Wieso nicht die Servlet API mit in den Classpath nehmen?


----------



## ruutaiokwu (10. Feb 2011)

@maki: später dann schon, mag aber keine anderen libraries in meinem eigenen library-projekt. habe die philisophie dass meine libraries WENN MÖGLICH keine anderen libraries verwenden müssen, sonst hat man später möglicherweise das totale chaos.

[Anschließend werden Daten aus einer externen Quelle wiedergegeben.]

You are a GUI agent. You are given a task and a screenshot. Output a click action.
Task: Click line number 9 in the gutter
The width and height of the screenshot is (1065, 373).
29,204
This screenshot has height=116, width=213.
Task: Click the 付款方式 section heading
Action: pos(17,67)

und wenn es mal nicht anders geht, verwende ich reflection. in meinem library-projekt will ich

1. keine weiteren libraries haben
2. keine zur kompilierzeit nicht aufgelösten abhängigkeiten haben

...darum das ganze! ob das jetzt gut oder schlecht ist, ist mir eigentlich egal. (ja, ich mache mir teilweise selbst probleme -> konkret z.b. die frage, welche ich stelle ;-)) das war nicht das thema, danke für's verständtnis.


----------



## tagedieb (11. Feb 2011)

Die Klasse *org.apache.catalina.core.ApplicationHttpRequest* scheint in deinem Applikationserver nicht als _public_ deklariert zu sein, deswegen ist der Zugriff via Reflection verboten und erzeugt eine Fehlermeldung.

Ich hab das ganze mit Glassfish3 getestet, da funktioniert dein Code einwandfrei. Allerdings ist die Klasse ApplicationHttpRequest in meiner Library als public deklariert.


Eventuell muss du mal deinen Applikationsserver updaten oder auf einen andern umsteigen.
Alternativ kannst du auch in deinem JSP den HttpServletRequestWrapper verwenden.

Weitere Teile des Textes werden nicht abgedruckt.